A can of spray paint. A gun.

Which is easier to buy in Southern Nevada?

That’s a little bit of a trick question, but the answer can be a gun.

It depends on who’s selling it. A year after Nevada voters approved a ballot measure that would have made background checks a requirement on all gun purchases in the state, the initiative still hasn’t been implemented due to a technical issue.

As a consequence, sales between private individuals via the internet, at gun shows and in other one-on-one situations can go through without a check. In other words, if you buy a gun from anyone but a licensed gun dealer, it can be as easy as paying with one hand and accepting the gun with the other. No ID needed, no background check, just cash and carry.

Spray paint, meanwhile, must be kept under lock and key in Clark County due to a county ordinance targeting graffiti. Same for permanent markers with wide tips.

This is patently illogical, of course. Graffiti is a nuisance for the most part and at worst can be used by gang members to antagonize each other, while gun violence has resulted in at least 70 deaths in Las Vegas since Oct. 1. Which is the bigger problem?

But as with so many other situations in our gun-glutted nation, logic flies out the window when it comes to gun control.

So in Nevada, it’s also easier to buy a gun from a private seller than the following:

• Sudafed and other medications containing pseudoephedrine. An ID is required to purchase the drug, which is commonly used to make methamphetamine, and buyers are limited in the amount they can purchase per day and per month. The state tracks purchases and maintains a database of buyers. There’s no such tracking for gun purchases.

• An airline or Amtrak ticket. ID is required for both.

• Fertilizer. By state law, ID is required for purchases of anhydrous ammonia and of ammonium nitrate fertilizers that contain more than 23 percent nitrogen. The chemicals can be used to make explosives. The state tracks the sales.

• Beer. This one’s conditional, but Nevada law allows people 18 and older to buy guns. And as with private sales involving people over 21, there’s no need for someone 18 to 20 to present an ID for those transactions.

Pro-gun zealots will have all kinds of quibbles about these comparisons. They could correctly point out that private sellers of spray paint aren’t required to keep it locked up.

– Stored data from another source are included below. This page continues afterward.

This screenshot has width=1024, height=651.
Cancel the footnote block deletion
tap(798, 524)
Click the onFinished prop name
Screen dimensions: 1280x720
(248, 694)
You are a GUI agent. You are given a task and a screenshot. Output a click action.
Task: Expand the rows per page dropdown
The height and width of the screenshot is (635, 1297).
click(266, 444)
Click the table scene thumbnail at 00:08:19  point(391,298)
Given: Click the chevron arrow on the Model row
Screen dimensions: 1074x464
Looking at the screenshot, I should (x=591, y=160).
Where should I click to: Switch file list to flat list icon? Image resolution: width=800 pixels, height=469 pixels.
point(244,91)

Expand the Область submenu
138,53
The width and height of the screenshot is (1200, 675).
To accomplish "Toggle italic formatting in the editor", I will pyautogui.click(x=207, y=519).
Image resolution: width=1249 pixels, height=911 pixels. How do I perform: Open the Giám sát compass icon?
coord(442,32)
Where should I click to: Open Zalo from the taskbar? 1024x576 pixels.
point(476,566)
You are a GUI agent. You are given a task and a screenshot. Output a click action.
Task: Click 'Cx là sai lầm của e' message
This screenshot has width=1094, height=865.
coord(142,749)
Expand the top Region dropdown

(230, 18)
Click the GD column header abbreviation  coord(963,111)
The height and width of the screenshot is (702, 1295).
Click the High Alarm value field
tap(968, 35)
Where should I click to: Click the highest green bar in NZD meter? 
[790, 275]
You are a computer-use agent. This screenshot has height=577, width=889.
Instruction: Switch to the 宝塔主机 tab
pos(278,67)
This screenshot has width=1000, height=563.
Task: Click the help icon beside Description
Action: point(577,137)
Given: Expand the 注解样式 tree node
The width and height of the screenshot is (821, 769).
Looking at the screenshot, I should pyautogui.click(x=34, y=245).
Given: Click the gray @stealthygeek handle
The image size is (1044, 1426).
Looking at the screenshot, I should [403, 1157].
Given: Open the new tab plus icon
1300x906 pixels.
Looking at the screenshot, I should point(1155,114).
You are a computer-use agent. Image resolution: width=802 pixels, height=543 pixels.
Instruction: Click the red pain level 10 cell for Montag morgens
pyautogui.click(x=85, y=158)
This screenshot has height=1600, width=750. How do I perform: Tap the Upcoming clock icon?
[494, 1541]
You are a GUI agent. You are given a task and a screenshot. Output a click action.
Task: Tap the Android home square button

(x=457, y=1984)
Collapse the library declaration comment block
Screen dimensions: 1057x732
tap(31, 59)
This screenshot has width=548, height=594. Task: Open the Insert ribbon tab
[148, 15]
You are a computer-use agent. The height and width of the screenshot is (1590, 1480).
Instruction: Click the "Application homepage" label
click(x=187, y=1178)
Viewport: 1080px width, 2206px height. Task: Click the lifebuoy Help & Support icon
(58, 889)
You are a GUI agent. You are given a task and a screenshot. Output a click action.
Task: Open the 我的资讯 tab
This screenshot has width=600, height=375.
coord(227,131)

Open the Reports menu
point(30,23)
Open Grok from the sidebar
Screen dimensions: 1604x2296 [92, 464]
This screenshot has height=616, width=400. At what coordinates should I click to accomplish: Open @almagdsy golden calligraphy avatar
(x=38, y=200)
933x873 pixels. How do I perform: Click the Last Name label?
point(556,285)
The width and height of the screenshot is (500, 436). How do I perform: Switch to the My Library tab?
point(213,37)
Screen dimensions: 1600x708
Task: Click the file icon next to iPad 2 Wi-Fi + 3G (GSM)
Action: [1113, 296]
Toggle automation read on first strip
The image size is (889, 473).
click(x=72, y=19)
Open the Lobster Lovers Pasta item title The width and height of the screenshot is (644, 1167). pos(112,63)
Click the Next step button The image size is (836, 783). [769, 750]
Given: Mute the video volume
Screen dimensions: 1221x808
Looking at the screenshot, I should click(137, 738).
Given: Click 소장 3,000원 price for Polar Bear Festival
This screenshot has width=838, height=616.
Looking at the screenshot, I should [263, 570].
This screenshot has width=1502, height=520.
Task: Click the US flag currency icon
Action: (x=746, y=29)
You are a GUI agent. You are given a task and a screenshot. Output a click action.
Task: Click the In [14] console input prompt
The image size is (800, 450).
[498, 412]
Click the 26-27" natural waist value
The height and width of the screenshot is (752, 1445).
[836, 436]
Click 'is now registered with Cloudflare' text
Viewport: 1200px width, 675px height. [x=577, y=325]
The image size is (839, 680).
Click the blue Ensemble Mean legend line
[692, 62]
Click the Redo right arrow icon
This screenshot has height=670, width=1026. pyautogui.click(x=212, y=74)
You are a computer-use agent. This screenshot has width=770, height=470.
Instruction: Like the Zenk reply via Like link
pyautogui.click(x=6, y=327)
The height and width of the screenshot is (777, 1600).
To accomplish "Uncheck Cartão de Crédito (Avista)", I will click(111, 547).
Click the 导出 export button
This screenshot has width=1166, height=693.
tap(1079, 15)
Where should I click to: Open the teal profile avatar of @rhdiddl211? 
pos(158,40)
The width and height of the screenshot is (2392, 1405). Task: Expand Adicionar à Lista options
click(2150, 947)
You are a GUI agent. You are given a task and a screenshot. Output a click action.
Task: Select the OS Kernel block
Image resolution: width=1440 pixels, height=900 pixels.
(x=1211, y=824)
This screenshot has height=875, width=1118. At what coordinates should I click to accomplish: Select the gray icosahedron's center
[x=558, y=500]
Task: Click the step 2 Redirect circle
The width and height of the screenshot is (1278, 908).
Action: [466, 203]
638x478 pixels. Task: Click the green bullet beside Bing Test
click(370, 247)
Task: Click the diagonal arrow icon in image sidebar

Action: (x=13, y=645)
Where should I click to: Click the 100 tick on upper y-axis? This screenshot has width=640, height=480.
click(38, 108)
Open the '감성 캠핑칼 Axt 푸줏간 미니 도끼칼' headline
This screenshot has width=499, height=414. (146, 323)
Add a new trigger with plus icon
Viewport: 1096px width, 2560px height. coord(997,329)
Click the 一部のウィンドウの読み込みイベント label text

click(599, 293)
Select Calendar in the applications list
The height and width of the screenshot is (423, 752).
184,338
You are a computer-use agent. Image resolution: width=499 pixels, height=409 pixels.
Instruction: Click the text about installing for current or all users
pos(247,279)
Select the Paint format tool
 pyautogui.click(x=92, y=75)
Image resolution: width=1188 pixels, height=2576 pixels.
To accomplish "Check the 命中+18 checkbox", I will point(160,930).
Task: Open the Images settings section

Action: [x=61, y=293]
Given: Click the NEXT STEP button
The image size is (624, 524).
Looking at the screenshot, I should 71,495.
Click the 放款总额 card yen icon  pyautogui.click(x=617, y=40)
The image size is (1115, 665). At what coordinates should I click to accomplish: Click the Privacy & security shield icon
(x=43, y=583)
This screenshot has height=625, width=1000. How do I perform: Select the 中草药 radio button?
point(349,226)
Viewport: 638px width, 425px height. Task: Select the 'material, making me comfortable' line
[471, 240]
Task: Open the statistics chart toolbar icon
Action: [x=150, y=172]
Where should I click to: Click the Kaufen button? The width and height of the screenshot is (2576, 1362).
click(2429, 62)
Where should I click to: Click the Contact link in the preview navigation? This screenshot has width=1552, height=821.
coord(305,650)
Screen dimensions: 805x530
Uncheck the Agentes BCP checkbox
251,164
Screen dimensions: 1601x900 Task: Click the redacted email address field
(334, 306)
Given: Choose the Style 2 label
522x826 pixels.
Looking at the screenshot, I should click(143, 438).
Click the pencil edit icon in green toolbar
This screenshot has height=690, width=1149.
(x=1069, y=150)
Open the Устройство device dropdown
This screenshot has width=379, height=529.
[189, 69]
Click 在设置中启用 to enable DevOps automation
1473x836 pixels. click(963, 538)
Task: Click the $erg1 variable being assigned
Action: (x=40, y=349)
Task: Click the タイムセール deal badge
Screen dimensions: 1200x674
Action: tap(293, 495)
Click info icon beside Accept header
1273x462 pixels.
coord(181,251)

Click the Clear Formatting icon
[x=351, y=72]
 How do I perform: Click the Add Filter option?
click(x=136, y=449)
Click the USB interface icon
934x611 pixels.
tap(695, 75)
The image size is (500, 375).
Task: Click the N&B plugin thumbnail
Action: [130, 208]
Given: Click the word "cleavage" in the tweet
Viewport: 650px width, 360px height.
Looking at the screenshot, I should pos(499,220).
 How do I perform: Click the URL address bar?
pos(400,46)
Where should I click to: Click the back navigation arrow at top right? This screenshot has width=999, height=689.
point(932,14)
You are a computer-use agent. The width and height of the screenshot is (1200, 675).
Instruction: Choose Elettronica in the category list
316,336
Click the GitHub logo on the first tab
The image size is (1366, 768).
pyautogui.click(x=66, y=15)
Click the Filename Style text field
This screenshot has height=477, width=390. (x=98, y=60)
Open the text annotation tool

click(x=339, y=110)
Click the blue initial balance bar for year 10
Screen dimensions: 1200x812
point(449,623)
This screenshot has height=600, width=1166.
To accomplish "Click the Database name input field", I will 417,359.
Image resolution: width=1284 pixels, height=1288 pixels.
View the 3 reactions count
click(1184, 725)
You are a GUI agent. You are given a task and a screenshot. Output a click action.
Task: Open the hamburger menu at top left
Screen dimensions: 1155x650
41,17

Still, common sense screams that it should not be easier to buy a gun than cold medicine or a train ticket, period.

None of which is to say that the regulations regarding the sale of Sudafed, fertilizer or spray paint are unreasonable, merely that gun purchases should also be viewed through such a discerning lens.

If you agree, send your thoughts to Gov. Brian Sandoval and Attorney General Adam Laxalt, whose duty is to find a way to implement the universal background check measure. Implementation has been gummed up due to a provision in the measure requiring the FBI to perform checks on private sales, which the FBI says it’s not responsible for doing. Currently, all checks are done by the state.

But other states have forged so-called hybrid systems in which checks are conducted by the state and federal government, so Nevadans have every right to demand that state leaders figure out a way to make the ballot measure work.

You can contact Sandoval online or by calling 702-486-2500, and Laxalt via email or by calling 702-486-3420. If it drives you crazy that buying a can of Krylon is harder than buying a gun, let them hear it.